→ Task brief
Reading the listing below, restate each entry exactly as written.

======== Data records ========

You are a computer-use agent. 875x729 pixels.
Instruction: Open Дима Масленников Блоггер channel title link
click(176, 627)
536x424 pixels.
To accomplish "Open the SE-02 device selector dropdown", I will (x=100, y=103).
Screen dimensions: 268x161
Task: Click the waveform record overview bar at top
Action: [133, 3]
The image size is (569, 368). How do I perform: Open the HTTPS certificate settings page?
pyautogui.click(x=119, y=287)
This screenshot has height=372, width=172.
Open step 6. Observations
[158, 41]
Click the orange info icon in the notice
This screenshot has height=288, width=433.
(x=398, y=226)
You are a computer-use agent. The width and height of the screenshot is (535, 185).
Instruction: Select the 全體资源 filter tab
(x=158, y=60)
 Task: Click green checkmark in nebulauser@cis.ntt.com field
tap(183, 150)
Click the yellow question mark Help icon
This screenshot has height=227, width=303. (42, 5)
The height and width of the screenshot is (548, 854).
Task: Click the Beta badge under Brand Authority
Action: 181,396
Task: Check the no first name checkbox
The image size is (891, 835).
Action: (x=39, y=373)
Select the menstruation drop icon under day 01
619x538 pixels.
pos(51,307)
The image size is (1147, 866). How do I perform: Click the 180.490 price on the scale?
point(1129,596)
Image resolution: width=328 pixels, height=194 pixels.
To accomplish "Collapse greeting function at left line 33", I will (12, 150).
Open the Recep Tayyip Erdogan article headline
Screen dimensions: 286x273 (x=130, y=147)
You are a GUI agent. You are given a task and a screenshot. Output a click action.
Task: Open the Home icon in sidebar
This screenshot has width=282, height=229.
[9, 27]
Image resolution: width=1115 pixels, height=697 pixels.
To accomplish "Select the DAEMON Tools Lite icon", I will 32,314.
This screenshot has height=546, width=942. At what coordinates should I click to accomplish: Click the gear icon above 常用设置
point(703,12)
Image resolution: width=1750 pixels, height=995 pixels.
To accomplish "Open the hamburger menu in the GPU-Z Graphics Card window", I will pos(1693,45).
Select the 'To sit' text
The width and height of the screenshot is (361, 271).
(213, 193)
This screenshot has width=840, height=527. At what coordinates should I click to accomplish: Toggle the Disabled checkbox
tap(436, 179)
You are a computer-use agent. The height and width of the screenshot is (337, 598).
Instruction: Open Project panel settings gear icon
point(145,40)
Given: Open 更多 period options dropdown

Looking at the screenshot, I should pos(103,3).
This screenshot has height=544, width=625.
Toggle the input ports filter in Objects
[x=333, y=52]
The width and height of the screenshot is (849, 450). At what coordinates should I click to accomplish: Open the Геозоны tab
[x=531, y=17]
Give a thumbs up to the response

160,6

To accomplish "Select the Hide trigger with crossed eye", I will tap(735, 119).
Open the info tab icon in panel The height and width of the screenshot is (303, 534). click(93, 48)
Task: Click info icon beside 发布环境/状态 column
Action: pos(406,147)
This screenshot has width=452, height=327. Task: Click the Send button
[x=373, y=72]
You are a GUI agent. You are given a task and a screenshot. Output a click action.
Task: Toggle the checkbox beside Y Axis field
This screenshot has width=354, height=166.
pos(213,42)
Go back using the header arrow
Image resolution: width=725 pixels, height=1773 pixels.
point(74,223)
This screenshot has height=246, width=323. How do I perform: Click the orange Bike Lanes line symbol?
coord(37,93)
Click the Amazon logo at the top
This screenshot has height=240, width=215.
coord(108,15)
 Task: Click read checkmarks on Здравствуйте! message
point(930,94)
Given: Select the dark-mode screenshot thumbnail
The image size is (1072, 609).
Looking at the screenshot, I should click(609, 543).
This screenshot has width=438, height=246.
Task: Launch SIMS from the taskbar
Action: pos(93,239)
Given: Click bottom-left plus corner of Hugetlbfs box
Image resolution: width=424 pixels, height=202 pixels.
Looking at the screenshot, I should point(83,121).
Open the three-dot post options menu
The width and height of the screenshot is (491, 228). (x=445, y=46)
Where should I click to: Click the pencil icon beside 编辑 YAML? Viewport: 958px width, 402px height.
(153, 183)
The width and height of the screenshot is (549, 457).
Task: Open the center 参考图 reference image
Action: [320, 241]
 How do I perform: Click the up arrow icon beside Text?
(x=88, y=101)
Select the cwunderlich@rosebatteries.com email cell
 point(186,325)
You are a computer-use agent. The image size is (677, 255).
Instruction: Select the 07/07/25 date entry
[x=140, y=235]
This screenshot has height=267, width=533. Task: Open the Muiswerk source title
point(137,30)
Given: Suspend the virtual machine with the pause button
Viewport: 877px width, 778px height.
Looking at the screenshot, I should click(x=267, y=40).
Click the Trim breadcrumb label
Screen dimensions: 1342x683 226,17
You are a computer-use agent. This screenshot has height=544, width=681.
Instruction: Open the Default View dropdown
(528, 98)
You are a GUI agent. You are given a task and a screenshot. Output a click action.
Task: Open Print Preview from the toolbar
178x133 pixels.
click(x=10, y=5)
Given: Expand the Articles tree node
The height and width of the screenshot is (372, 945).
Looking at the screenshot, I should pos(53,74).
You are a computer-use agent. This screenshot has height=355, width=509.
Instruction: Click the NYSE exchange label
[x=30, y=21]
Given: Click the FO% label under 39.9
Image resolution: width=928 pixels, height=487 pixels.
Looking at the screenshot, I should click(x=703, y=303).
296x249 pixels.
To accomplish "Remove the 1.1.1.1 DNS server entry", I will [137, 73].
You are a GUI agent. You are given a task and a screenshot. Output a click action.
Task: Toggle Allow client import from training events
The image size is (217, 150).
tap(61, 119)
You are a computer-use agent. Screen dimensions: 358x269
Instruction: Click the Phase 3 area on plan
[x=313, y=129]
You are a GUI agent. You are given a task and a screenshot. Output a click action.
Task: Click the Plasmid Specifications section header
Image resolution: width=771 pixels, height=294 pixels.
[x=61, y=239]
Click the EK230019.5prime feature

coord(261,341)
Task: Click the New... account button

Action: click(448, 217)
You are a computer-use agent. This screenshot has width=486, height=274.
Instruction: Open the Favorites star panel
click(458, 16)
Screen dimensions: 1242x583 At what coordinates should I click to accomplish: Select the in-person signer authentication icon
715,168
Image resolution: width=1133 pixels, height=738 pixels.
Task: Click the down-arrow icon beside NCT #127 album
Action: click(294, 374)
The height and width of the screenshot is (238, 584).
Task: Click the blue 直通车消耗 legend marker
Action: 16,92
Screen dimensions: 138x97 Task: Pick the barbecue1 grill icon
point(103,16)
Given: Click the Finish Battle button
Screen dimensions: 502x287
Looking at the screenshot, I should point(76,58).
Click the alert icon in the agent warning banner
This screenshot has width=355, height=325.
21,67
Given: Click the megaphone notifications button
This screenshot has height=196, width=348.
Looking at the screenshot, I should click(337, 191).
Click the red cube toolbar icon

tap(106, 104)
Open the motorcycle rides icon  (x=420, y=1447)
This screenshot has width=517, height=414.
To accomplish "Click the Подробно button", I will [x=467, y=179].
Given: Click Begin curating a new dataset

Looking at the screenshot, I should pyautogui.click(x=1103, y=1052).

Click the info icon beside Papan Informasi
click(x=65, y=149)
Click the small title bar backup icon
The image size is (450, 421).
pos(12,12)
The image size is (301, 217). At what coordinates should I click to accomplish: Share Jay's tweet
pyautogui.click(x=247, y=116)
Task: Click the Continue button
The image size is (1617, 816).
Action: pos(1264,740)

========

→ Output of the exercise
You are a computer-use agent. 875x729 pixels.
Instruction: Open Дима Масленников Блоггер channel title link
click(176, 627)
536x424 pixels.
To accomplish "Open the SE-02 device selector dropdown", I will (x=100, y=103).
Screen dimensions: 268x161
Task: Click the waveform record overview bar at top
Action: [133, 3]
The image size is (569, 368). How do I perform: Open the HTTPS certificate settings page?
pyautogui.click(x=119, y=287)
This screenshot has height=372, width=172.
Open step 6. Observations
[158, 41]
Click the orange info icon in the notice
This screenshot has height=288, width=433.
(x=398, y=226)
You are a computer-use agent. The width and height of the screenshot is (535, 185).
Instruction: Select the 全體资源 filter tab
(x=158, y=60)
 Task: Click green checkmark in nebulauser@cis.ntt.com field
tap(183, 150)
Click the yellow question mark Help icon
This screenshot has height=227, width=303. (42, 5)
The height and width of the screenshot is (548, 854).
Task: Click the Beta badge under Brand Authority
Action: 181,396
Task: Check the no first name checkbox
The image size is (891, 835).
Action: (x=39, y=373)
Select the menstruation drop icon under day 01
619x538 pixels.
pos(51,307)
The image size is (1147, 866). How do I perform: Click the 180.490 price on the scale?
point(1129,596)
Image resolution: width=328 pixels, height=194 pixels.
To accomplish "Collapse greeting function at left line 33", I will (12, 150).
Open the Recep Tayyip Erdogan article headline
Screen dimensions: 286x273 (x=130, y=147)
You are a GUI agent. You are given a task and a screenshot. Output a click action.
Task: Open the Home icon in sidebar
This screenshot has width=282, height=229.
[9, 27]
Image resolution: width=1115 pixels, height=697 pixels.
To accomplish "Select the DAEMON Tools Lite icon", I will 32,314.
This screenshot has height=546, width=942. At what coordinates should I click to accomplish: Click the gear icon above 常用设置
point(703,12)
Image resolution: width=1750 pixels, height=995 pixels.
To accomplish "Open the hamburger menu in the GPU-Z Graphics Card window", I will pos(1693,45).
Select the 'To sit' text
The width and height of the screenshot is (361, 271).
(213, 193)
This screenshot has width=840, height=527. At what coordinates should I click to accomplish: Toggle the Disabled checkbox
tap(436, 179)
You are a computer-use agent. The height and width of the screenshot is (337, 598).
Instruction: Open Project panel settings gear icon
point(145,40)
Given: Open 更多 period options dropdown

Looking at the screenshot, I should pos(103,3).
This screenshot has height=544, width=625.
Toggle the input ports filter in Objects
[x=333, y=52]
The width and height of the screenshot is (849, 450). At what coordinates should I click to accomplish: Open the Геозоны tab
[x=531, y=17]
Give a thumbs up to the response

160,6

To accomplish "Select the Hide trigger with crossed eye", I will tap(735, 119).
Open the info tab icon in panel The height and width of the screenshot is (303, 534). click(93, 48)
Task: Click info icon beside 发布环境/状态 column
Action: pos(406,147)
This screenshot has width=452, height=327. Task: Click the Send button
[x=373, y=72]
You are a GUI agent. You are given a task and a screenshot. Output a click action.
Task: Toggle the checkbox beside Y Axis field
This screenshot has width=354, height=166.
pos(213,42)
Go back using the header arrow
Image resolution: width=725 pixels, height=1773 pixels.
point(74,223)
This screenshot has height=246, width=323. How do I perform: Click the orange Bike Lanes line symbol?
coord(37,93)
Click the Amazon logo at the top
This screenshot has height=240, width=215.
coord(108,15)
 Task: Click read checkmarks on Здравствуйте! message
point(930,94)
Given: Select the dark-mode screenshot thumbnail
The image size is (1072, 609).
Looking at the screenshot, I should click(609, 543).
This screenshot has width=438, height=246.
Task: Launch SIMS from the taskbar
Action: pos(93,239)
Given: Click bottom-left plus corner of Hugetlbfs box
Image resolution: width=424 pixels, height=202 pixels.
Looking at the screenshot, I should point(83,121).
Open the three-dot post options menu
The width and height of the screenshot is (491, 228). (x=445, y=46)
Where should I click to: Click the pencil icon beside 编辑 YAML? Viewport: 958px width, 402px height.
(153, 183)
The width and height of the screenshot is (549, 457).
Task: Open the center 参考图 reference image
Action: [320, 241]
 How do I perform: Click the up arrow icon beside Text?
(x=88, y=101)
Select the cwunderlich@rosebatteries.com email cell
 point(186,325)
You are a computer-use agent. The image size is (677, 255).
Instruction: Select the 07/07/25 date entry
[x=140, y=235]
This screenshot has height=267, width=533. Task: Open the Muiswerk source title
point(137,30)
Given: Suspend the virtual machine with the pause button
Viewport: 877px width, 778px height.
Looking at the screenshot, I should click(x=267, y=40).
Click the Trim breadcrumb label
Screen dimensions: 1342x683 226,17
You are a computer-use agent. This screenshot has height=544, width=681.
Instruction: Open the Default View dropdown
(528, 98)
You are a GUI agent. You are given a task and a screenshot. Output a click action.
Task: Open Print Preview from the toolbar
178x133 pixels.
click(x=10, y=5)
Given: Expand the Articles tree node
The height and width of the screenshot is (372, 945).
Looking at the screenshot, I should pos(53,74).
You are a computer-use agent. This screenshot has height=355, width=509.
Instruction: Click the NYSE exchange label
[x=30, y=21]
Given: Click the FO% label under 39.9
Image resolution: width=928 pixels, height=487 pixels.
Looking at the screenshot, I should click(x=703, y=303).
296x249 pixels.
To accomplish "Remove the 1.1.1.1 DNS server entry", I will [137, 73].
You are a GUI agent. You are given a task and a screenshot. Output a click action.
Task: Toggle Allow client import from training events
The image size is (217, 150).
tap(61, 119)
You are a computer-use agent. Screen dimensions: 358x269
Instruction: Click the Phase 3 area on plan
[x=313, y=129]
You are a GUI agent. You are given a task and a screenshot. Output a click action.
Task: Click the Plasmid Specifications section header
Image resolution: width=771 pixels, height=294 pixels.
[x=61, y=239]
Click the EK230019.5prime feature

coord(261,341)
Task: Click the New... account button

Action: click(448, 217)
You are a computer-use agent. This screenshot has width=486, height=274.
Instruction: Open the Favorites star panel
click(458, 16)
Screen dimensions: 1242x583 At what coordinates should I click to accomplish: Select the in-person signer authentication icon
715,168
Image resolution: width=1133 pixels, height=738 pixels.
Task: Click the down-arrow icon beside NCT #127 album
Action: click(294, 374)
The height and width of the screenshot is (238, 584).
Task: Click the blue 直通车消耗 legend marker
Action: 16,92
Screen dimensions: 138x97 Task: Pick the barbecue1 grill icon
point(103,16)
Given: Click the Finish Battle button
Screen dimensions: 502x287
Looking at the screenshot, I should point(76,58).
Click the alert icon in the agent warning banner
This screenshot has width=355, height=325.
21,67
Given: Click the megaphone notifications button
This screenshot has height=196, width=348.
Looking at the screenshot, I should click(337, 191).
Click the red cube toolbar icon

tap(106, 104)
Open the motorcycle rides icon  (x=420, y=1447)
This screenshot has width=517, height=414.
To accomplish "Click the Подробно button", I will [x=467, y=179].
Given: Click Begin curating a new dataset

Looking at the screenshot, I should pyautogui.click(x=1103, y=1052).

Click the info icon beside Papan Informasi
click(x=65, y=149)
Click the small title bar backup icon
The image size is (450, 421).
pos(12,12)
The image size is (301, 217). At what coordinates should I click to accomplish: Share Jay's tweet
pyautogui.click(x=247, y=116)
Task: Click the Continue button
The image size is (1617, 816).
Action: pos(1264,740)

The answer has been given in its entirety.